■ **Exercise**:
Can you pick up the mailing-list reply headed "Re: Singularity or Holocaust?" below and continue it from the point where it stops?

■ **Extracted text**:
Re: Singularity or Holocaust?

Robin Hanson (hanson@econ.Berkeley.EDU)
Fri, 27 Feb 1998 10:35:40 -0800

Anders Sandberg <> writes:
>What we know is that a lot of growth curves are nearly exponential
>(interestingly no longer the population curve, ...
>One of my favorite devices is "exponential change makes differences
>grow exponentially". ...
>There are equalizing forces too. ... are these forces
>enough to keep the differences finite? I doubt it.
>I will try to model this like N coupled differential equations,
>where the solutions Y_n(t) are growing exponentially but linked by
>diffusion terms. Something like
>Y'_n = k*Y_n + l*(sum Y_i - N*m*Y_n) = (k-lmN)Y_n + l*sum Y(i)
>... if the sigmoid theory of technological growth holds, then the
>Powers will reach a point of diminishing returns ...

■ **Material provided**:
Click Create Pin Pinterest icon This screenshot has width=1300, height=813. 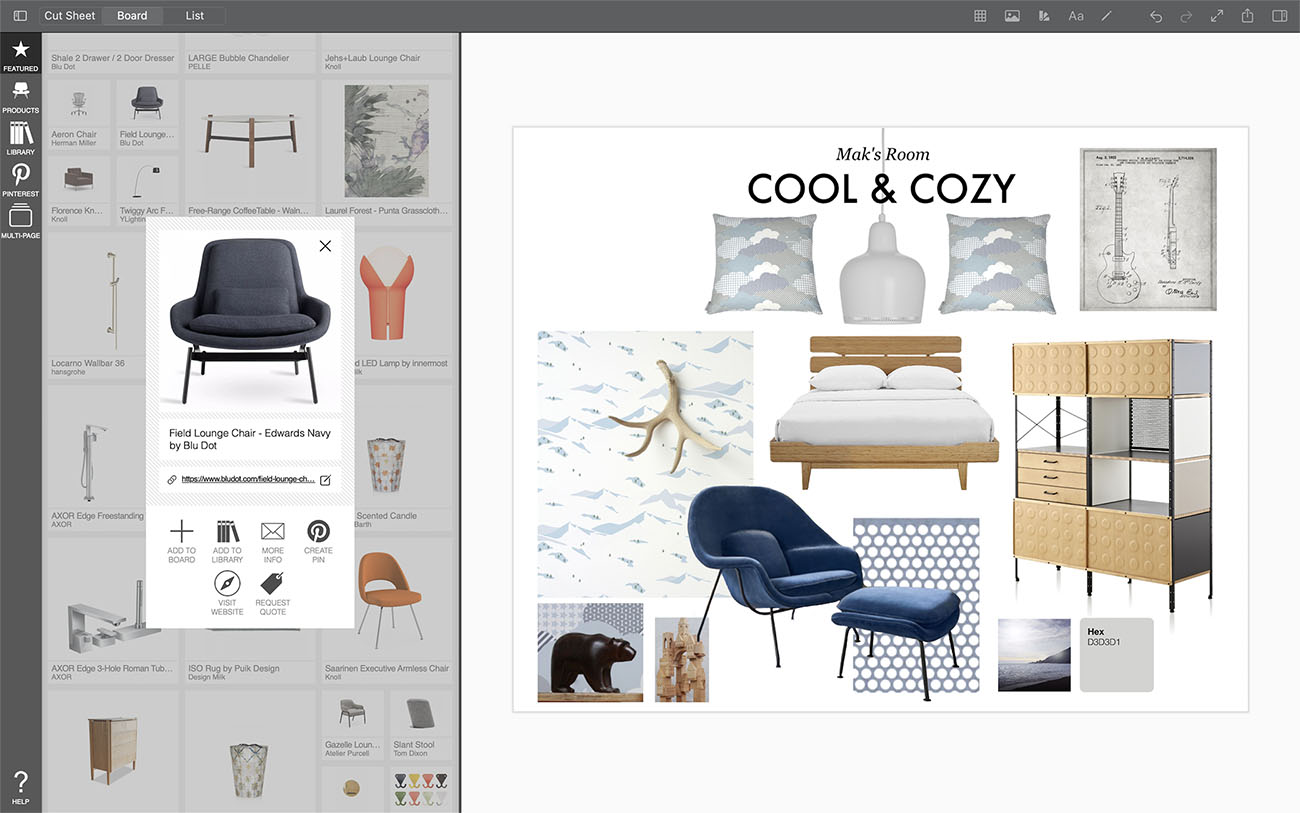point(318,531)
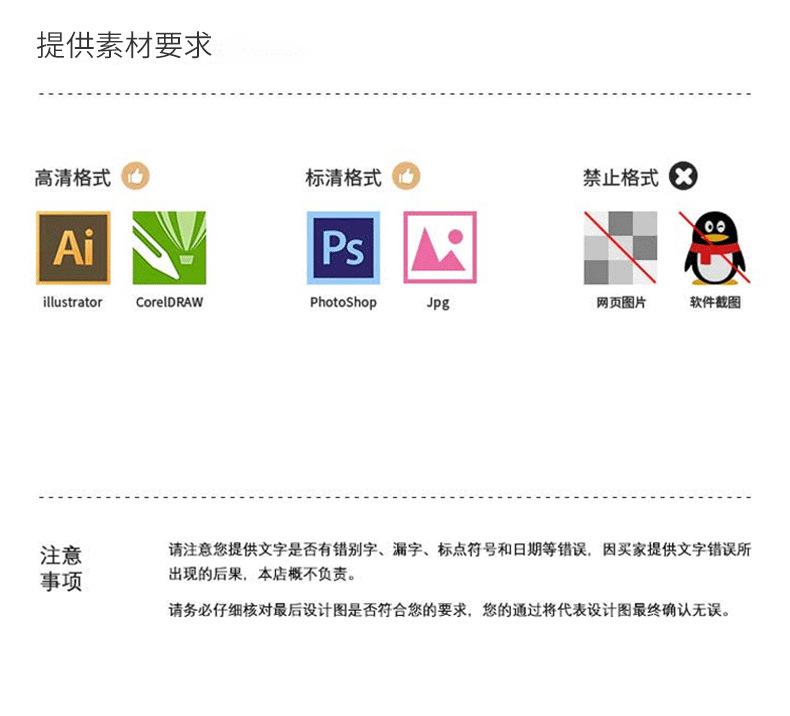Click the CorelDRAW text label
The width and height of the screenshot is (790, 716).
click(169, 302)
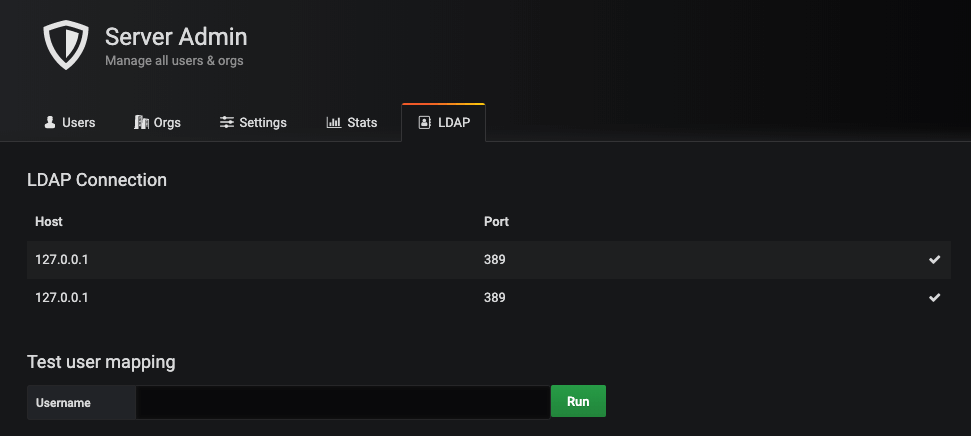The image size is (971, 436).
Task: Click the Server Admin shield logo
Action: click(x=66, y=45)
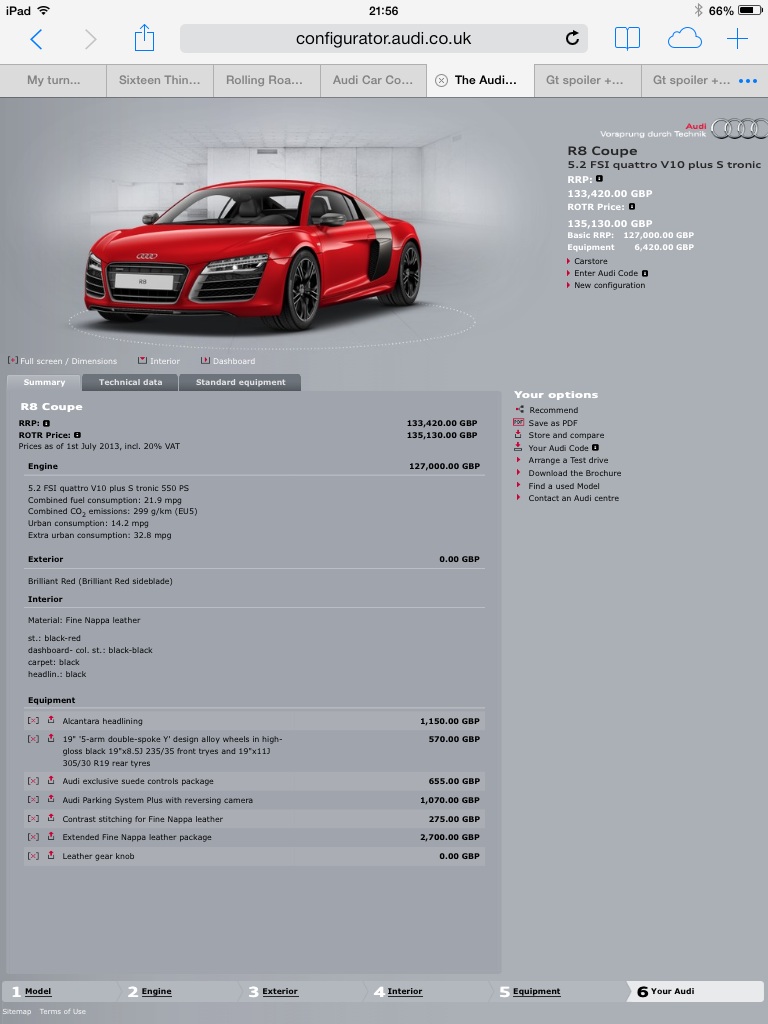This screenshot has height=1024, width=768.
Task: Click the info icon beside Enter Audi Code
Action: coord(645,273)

■ **Result for this exercise**:
>everybody eventually reaches the
>same technological ceiling. At this point ordinary economics likely
>takes over again, there is no real point in struggling with each other
>since it is more profitable to wotk together at solving the remaining

I applaud Sanders for trying to grapple with important questions, but
I'd like to remind him and everyone else that none of these questions
are beyond "ordinary economics", and that economists have done an
awful lot of work trying to model economic growth processes.
I strongly encourage anyone seriously interested in addressing such
questions to read this literature, and to start modeling future growth
using straightforward variations on standard economic growth models,
rather than just making up functional forms.

More concretely, see the Journal of Economic Literature, section
"O4 Economic Growth and Aggregate Productivity." Or browse:

One of these days I plan to learn this field better, but I sure wish
some extropian type would beat me too it :-).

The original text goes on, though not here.